Stored items:
▽

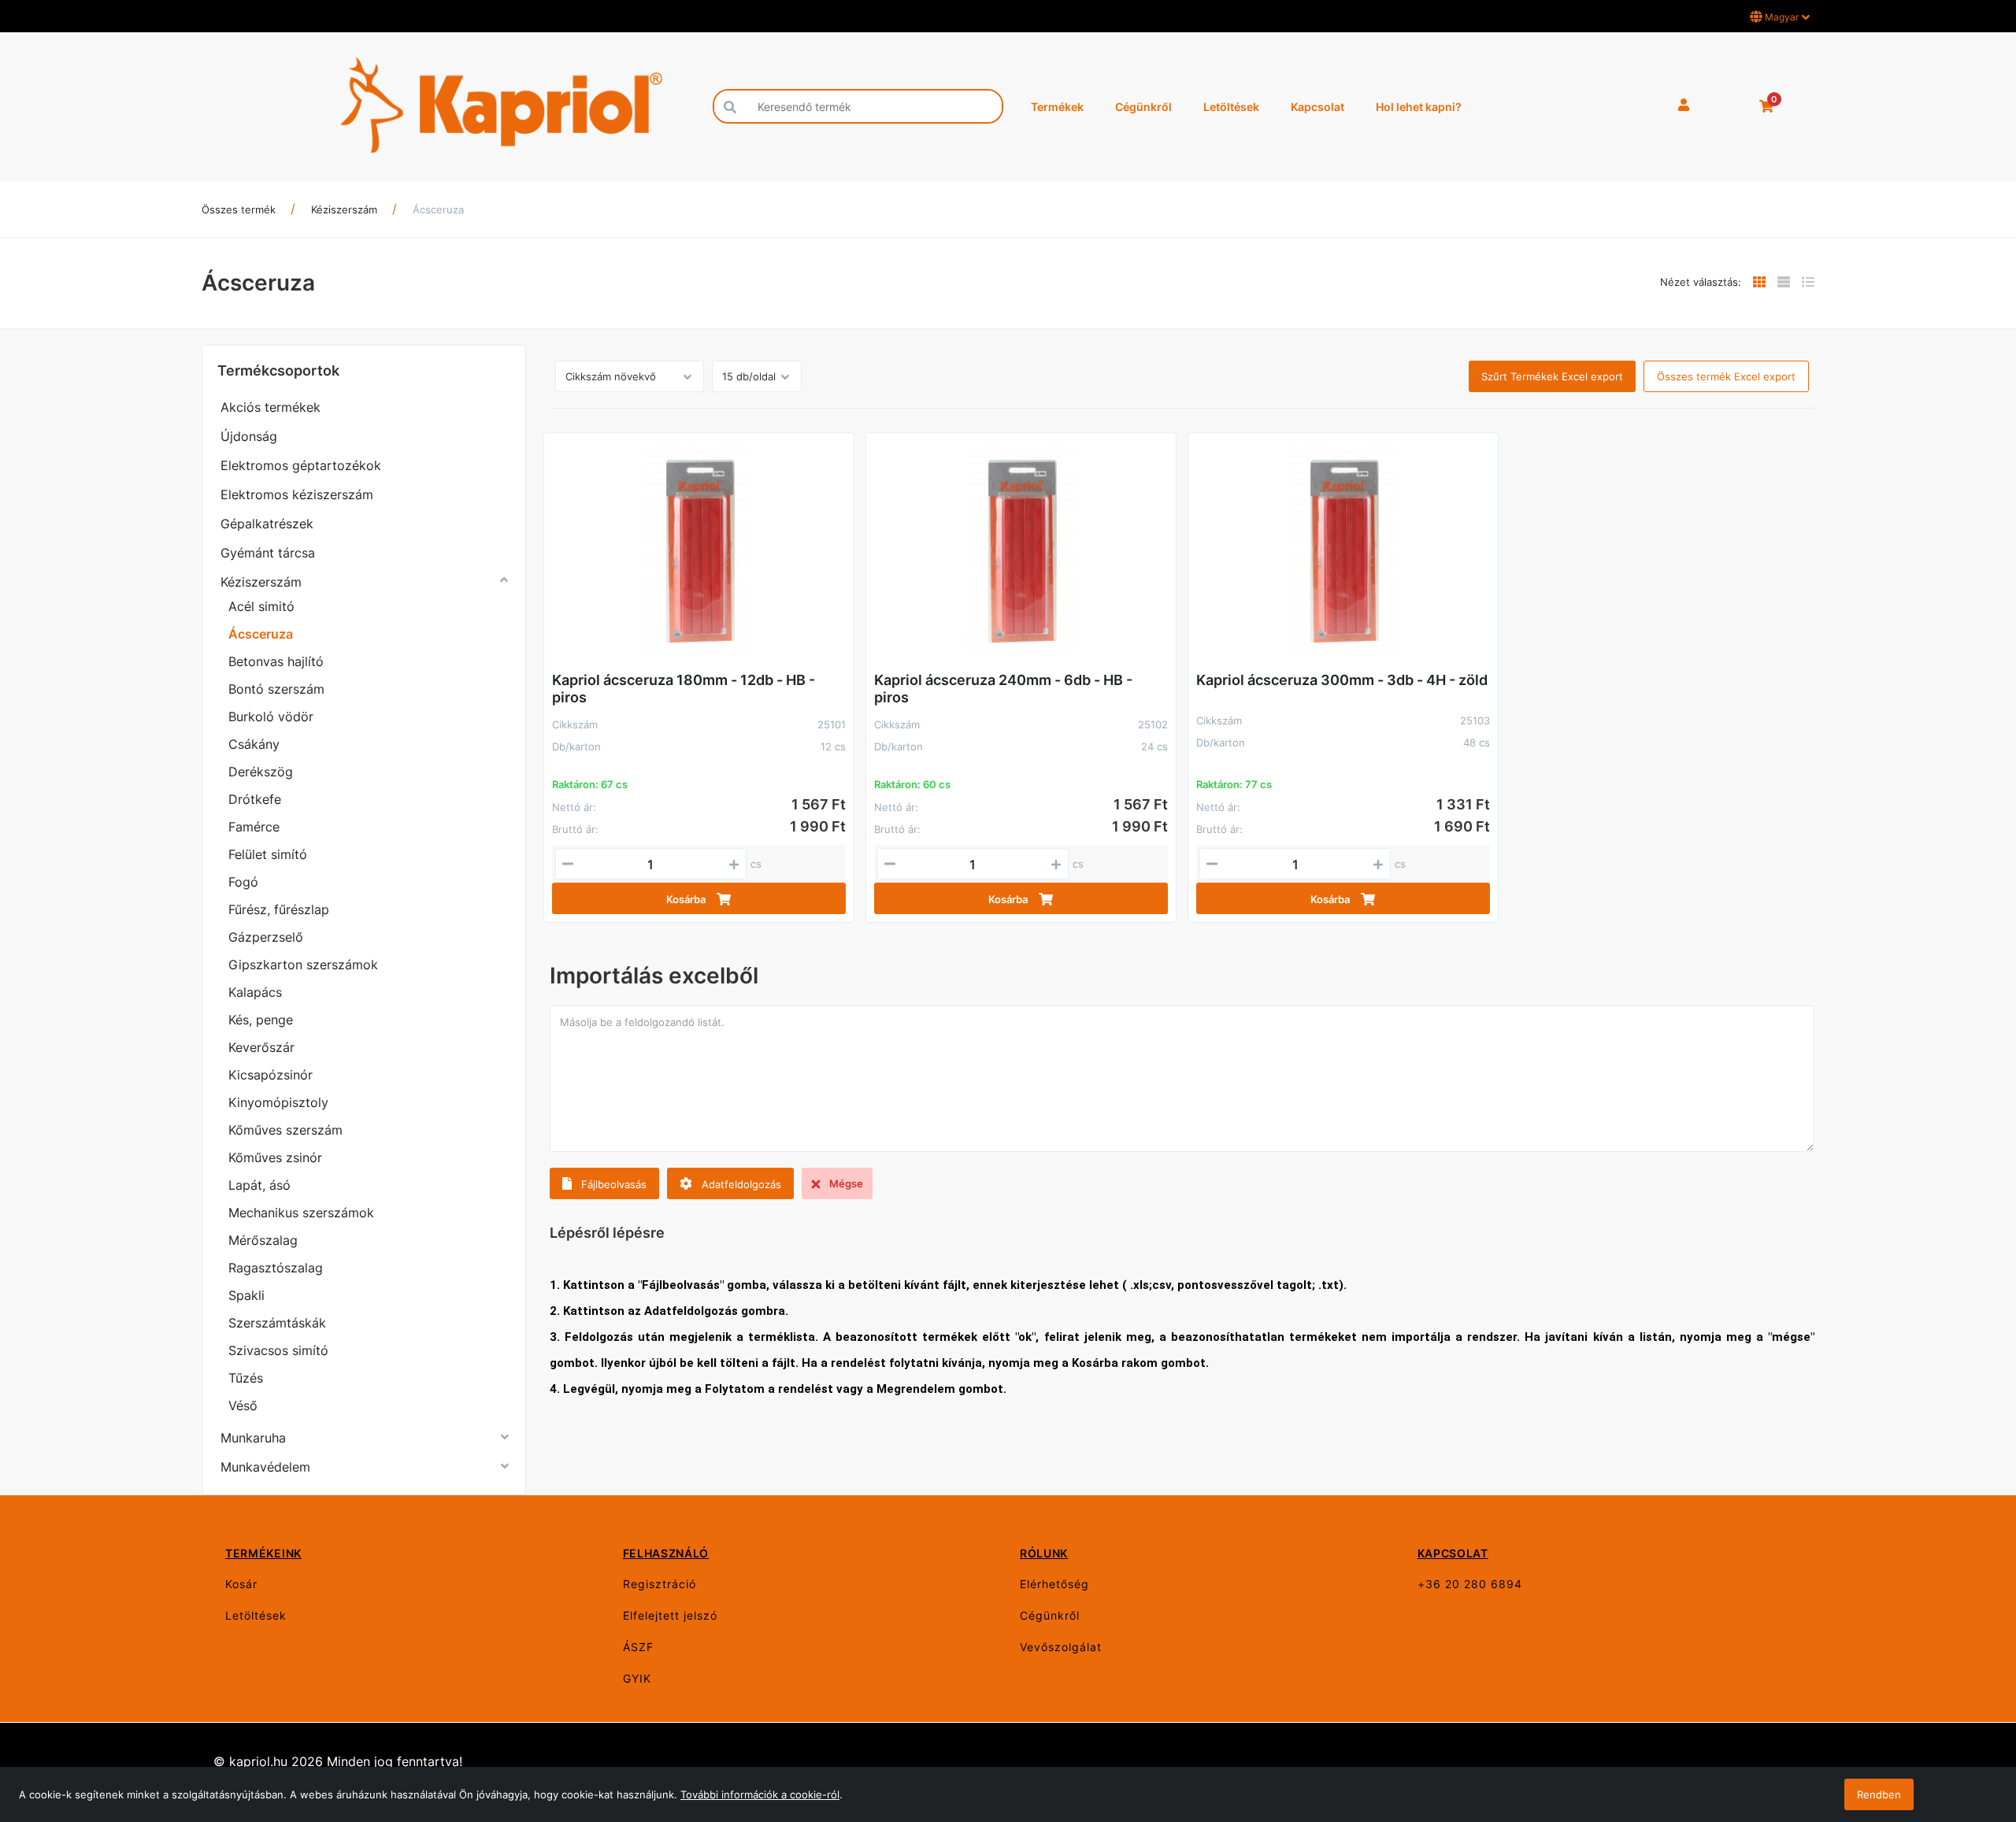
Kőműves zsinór (275, 1157)
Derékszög (260, 772)
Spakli (246, 1295)
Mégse (845, 1183)
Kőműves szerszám (285, 1130)
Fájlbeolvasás (612, 1184)
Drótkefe (254, 799)
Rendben (1879, 1794)
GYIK (637, 1678)
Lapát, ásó (259, 1185)
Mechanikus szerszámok (301, 1212)
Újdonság (248, 436)
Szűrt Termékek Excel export (1552, 376)
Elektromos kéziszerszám (296, 494)
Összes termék (239, 209)
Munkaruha (253, 1438)
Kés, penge (260, 1020)
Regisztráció (659, 1584)
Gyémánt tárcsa (267, 553)
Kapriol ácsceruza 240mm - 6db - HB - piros (1003, 688)
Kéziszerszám (344, 209)
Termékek (1057, 106)
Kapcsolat (1317, 106)
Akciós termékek (270, 407)
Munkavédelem (265, 1467)
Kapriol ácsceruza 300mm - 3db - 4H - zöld (1342, 680)
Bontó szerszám (276, 689)
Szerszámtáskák (277, 1323)
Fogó (243, 882)
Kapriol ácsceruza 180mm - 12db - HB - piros (683, 688)
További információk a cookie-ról (759, 1794)
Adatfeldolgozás (740, 1184)
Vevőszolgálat (1061, 1647)
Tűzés (245, 1378)
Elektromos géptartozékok (300, 465)
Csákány (254, 744)
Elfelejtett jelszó (670, 1615)
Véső (243, 1405)
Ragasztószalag (275, 1268)
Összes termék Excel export (1726, 376)
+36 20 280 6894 (1470, 1584)
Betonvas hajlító (276, 661)
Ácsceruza (438, 209)
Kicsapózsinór (270, 1075)
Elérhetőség (1054, 1584)
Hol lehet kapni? (1419, 106)
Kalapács (255, 992)
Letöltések (1231, 106)
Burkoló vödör (270, 716)
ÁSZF (638, 1647)
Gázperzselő (265, 937)
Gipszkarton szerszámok (303, 964)
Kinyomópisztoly (278, 1102)
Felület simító (267, 854)
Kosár (241, 1584)
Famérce (254, 827)
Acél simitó (261, 606)
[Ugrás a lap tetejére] (1968, 1726)
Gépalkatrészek (266, 523)
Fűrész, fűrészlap (278, 909)
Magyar (1781, 17)
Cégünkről (1143, 106)
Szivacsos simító (278, 1350)
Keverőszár (261, 1047)
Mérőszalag (263, 1240)
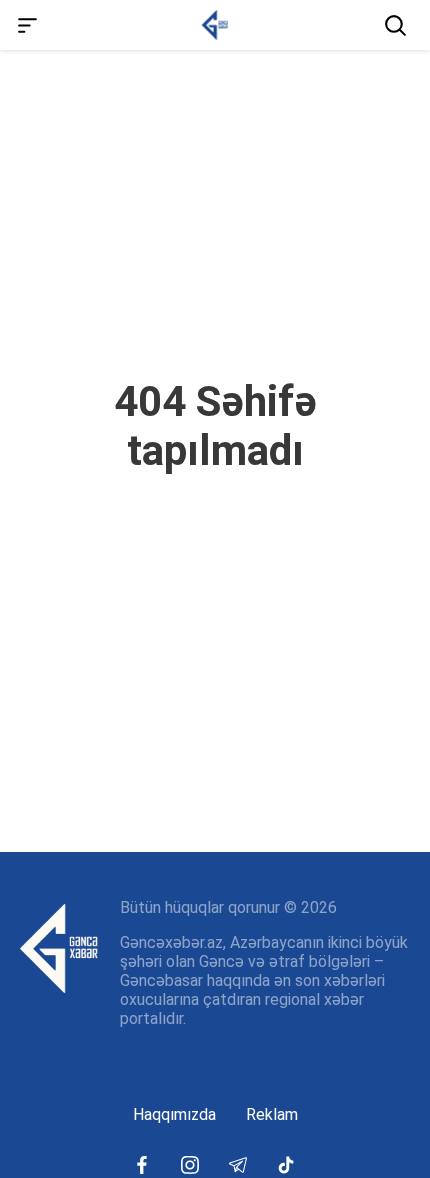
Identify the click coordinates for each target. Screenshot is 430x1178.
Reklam (272, 1114)
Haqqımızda (174, 1114)
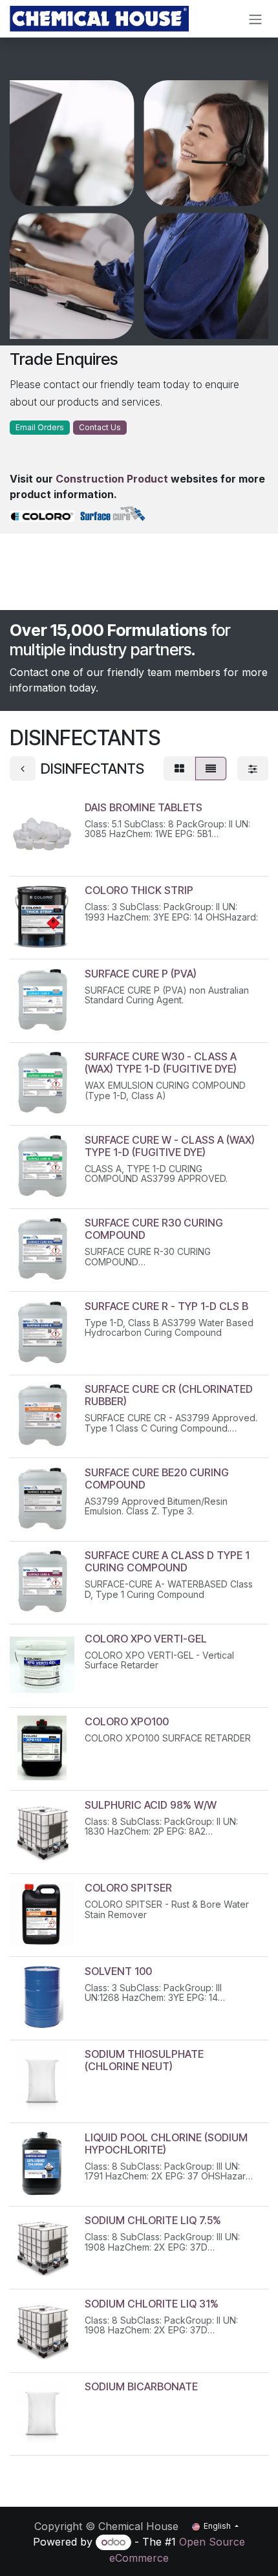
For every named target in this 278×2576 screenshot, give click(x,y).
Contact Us (100, 427)
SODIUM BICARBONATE (141, 2386)
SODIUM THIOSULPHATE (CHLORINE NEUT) (144, 2060)
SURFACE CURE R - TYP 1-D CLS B (166, 1306)
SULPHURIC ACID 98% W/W (151, 1804)
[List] (211, 768)
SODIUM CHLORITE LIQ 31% (152, 2303)
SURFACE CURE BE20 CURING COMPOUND (157, 1478)
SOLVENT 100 (118, 1971)
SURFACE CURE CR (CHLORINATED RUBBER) (169, 1395)
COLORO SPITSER (128, 1887)
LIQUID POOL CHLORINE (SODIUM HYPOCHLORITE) (166, 2143)
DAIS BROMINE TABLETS (143, 807)
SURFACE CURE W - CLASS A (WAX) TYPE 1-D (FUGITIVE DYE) (170, 1146)
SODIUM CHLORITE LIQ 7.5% (153, 2220)
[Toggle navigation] (255, 18)
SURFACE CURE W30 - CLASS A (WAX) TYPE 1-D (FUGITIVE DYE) (161, 1062)
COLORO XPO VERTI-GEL (146, 1638)
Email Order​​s (40, 427)
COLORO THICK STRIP (139, 890)
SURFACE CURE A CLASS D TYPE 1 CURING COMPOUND (167, 1561)
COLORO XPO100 (127, 1721)
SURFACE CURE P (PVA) (141, 973)
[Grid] (179, 768)
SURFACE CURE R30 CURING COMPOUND (154, 1228)
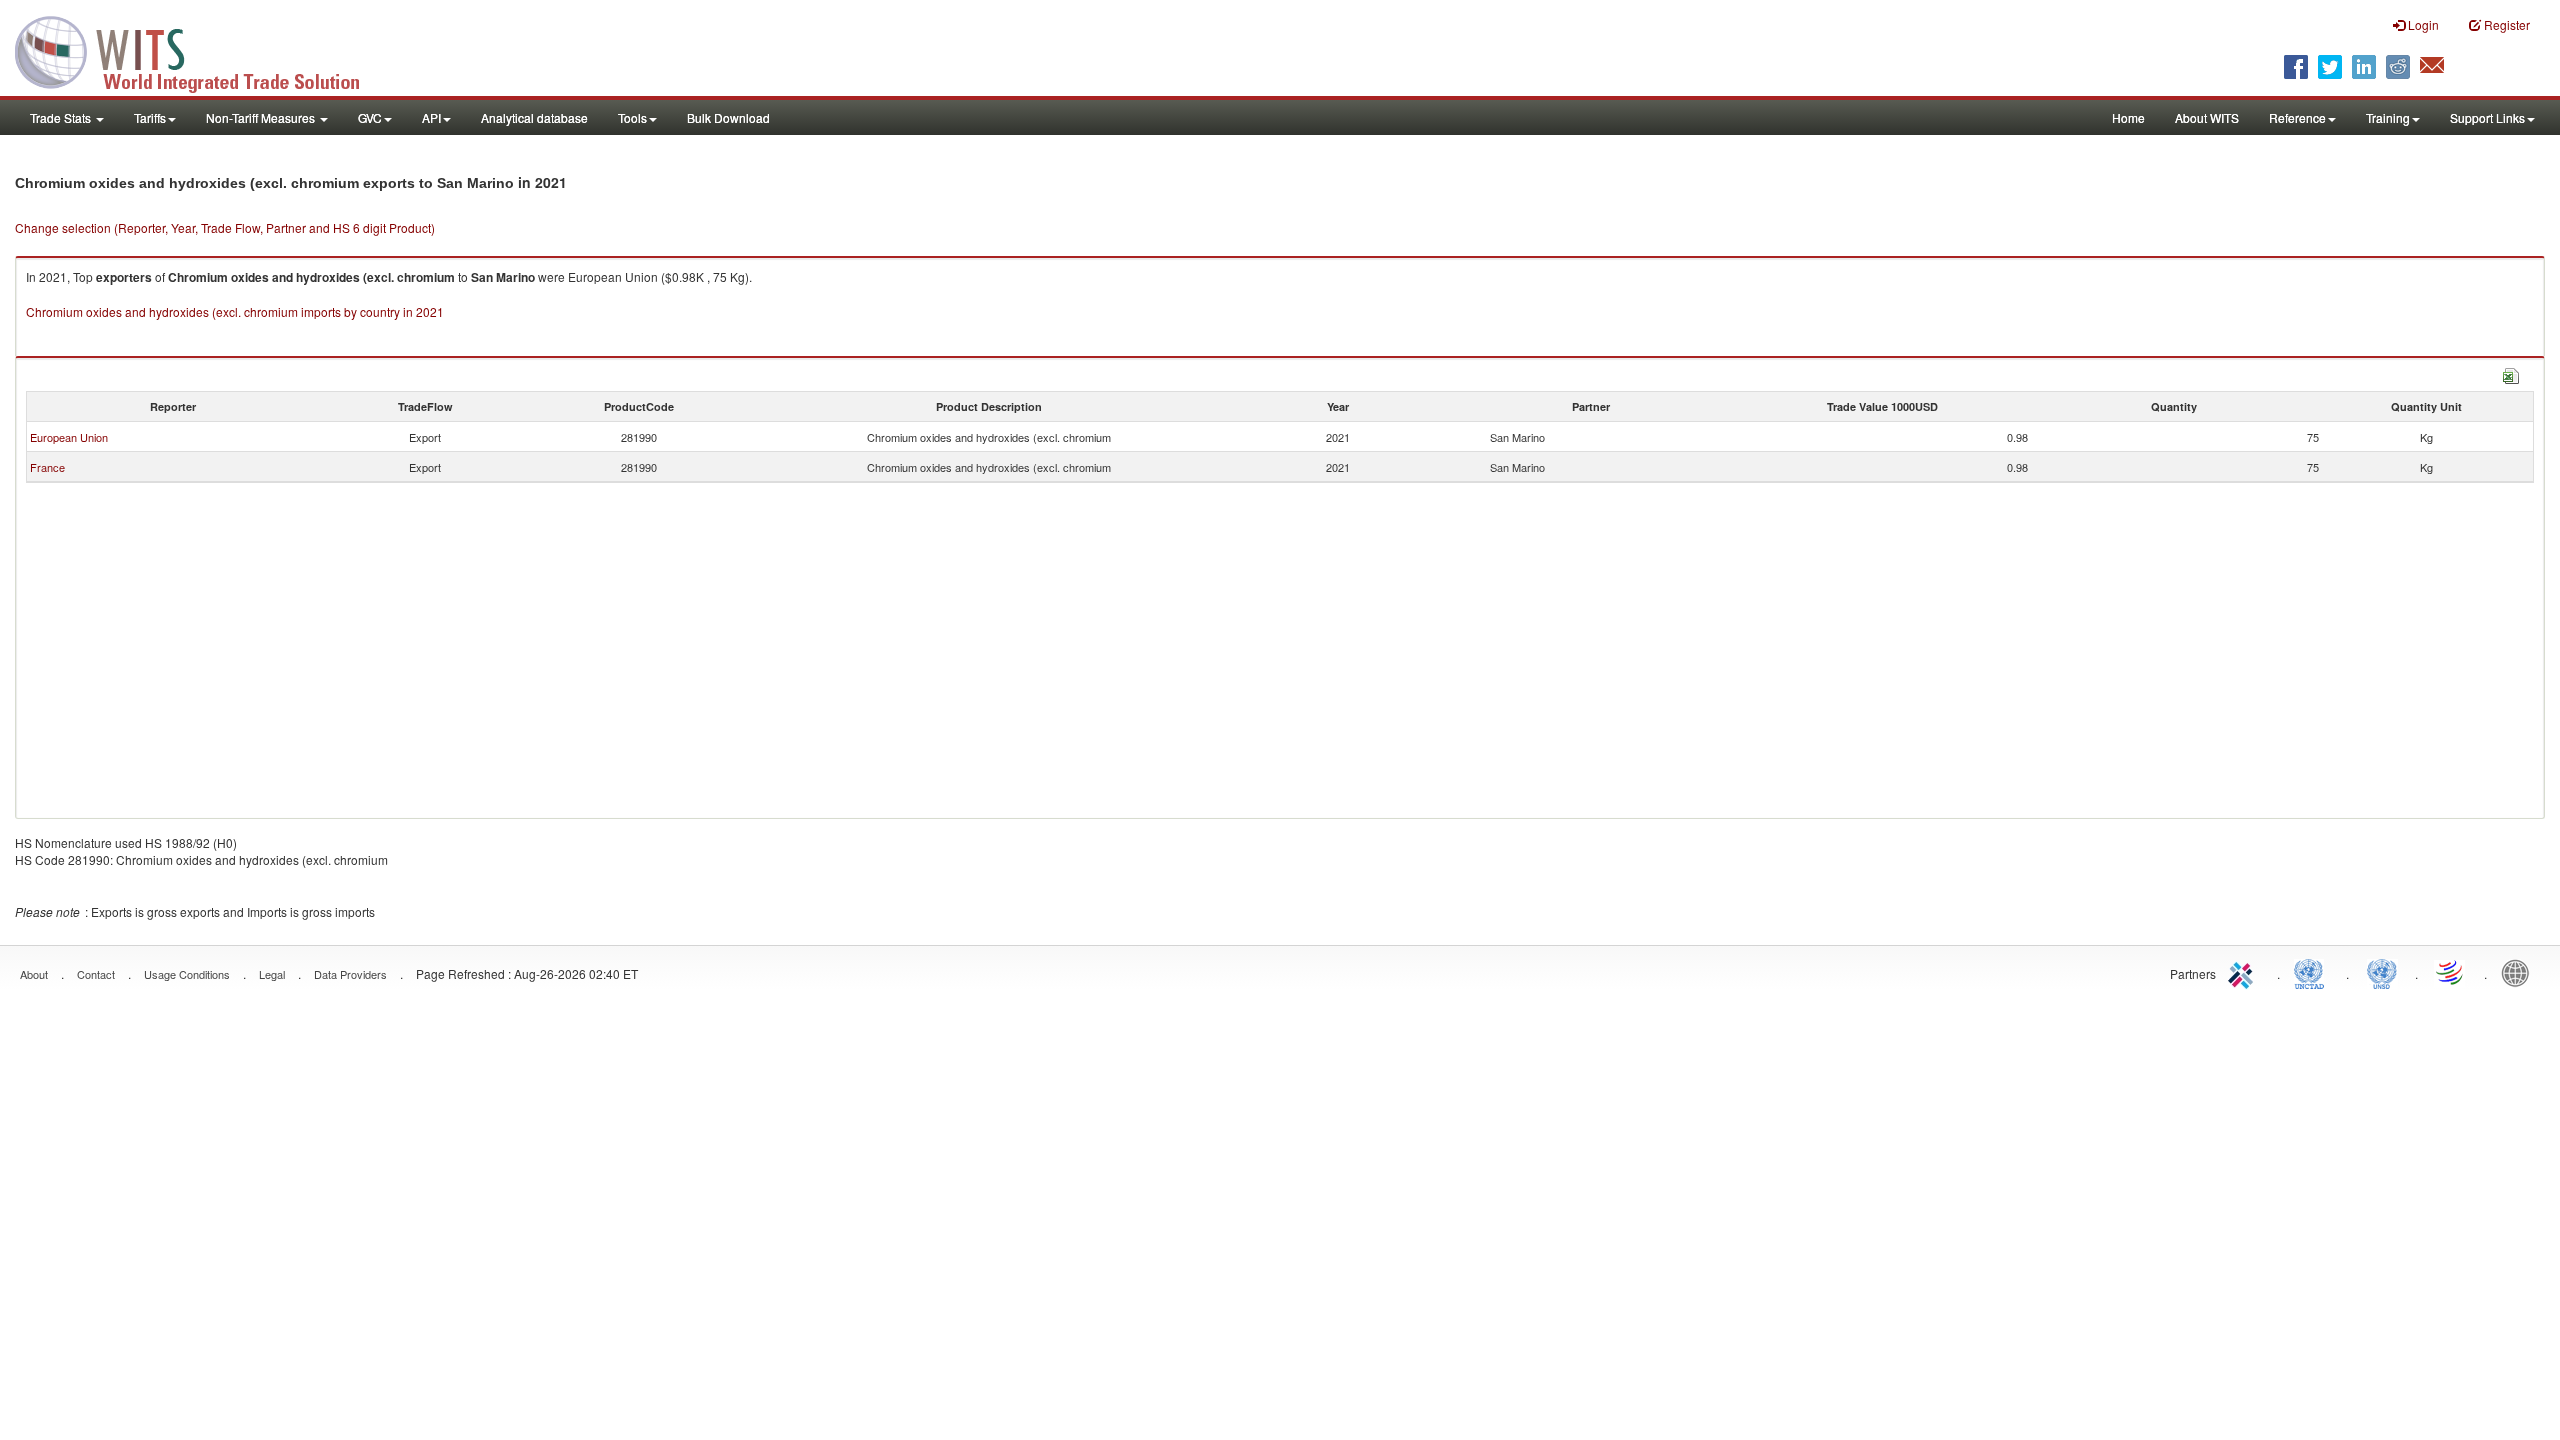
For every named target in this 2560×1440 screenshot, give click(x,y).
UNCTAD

△

In the answer, repeat exactly the lines from the top of the entries above through the line with "6894 (1470, 1584)", and leave pictures out of it.

ANSWER BOX —
Kőműves zsinór (275, 1157)
Derékszög (260, 772)
Spakli (246, 1295)
Mégse (845, 1183)
Kőműves szerszám (285, 1130)
Fájlbeolvasás (612, 1184)
Drótkefe (254, 799)
Rendben (1879, 1794)
GYIK (637, 1678)
Lapát, ásó (259, 1185)
Mechanikus szerszámok (301, 1212)
Újdonság (248, 436)
Szűrt Termékek Excel export (1552, 376)
Elektromos kéziszerszám (296, 494)
Összes termék (239, 209)
Munkaruha (253, 1438)
Kés, penge (260, 1020)
Regisztráció (659, 1584)
Gyémánt tárcsa (267, 553)
Kapriol ácsceruza 240mm - 6db - HB - piros (1003, 688)
Kéziszerszám (344, 209)
Termékek (1057, 106)
Kapcsolat (1317, 106)
Akciós termékek (270, 407)
Munkavédelem (265, 1467)
Kapriol ácsceruza 300mm - 3db - 4H - zöld (1342, 680)
Bontó szerszám (276, 689)
Szerszámtáskák (277, 1323)
Fogó (243, 882)
Kapriol ácsceruza 180mm - 12db - HB - piros (683, 688)
További információk a cookie-ról (759, 1794)
Adatfeldolgozás (740, 1184)
Vevőszolgálat (1061, 1647)
Tűzés (245, 1378)
Elektromos géptartozékok (300, 465)
Csákány (254, 744)
Elfelejtett jelszó (670, 1615)
Véső (243, 1405)
Ragasztószalag (275, 1268)
Összes termék Excel export (1726, 376)
+36 20 280 6894 (1470, 1584)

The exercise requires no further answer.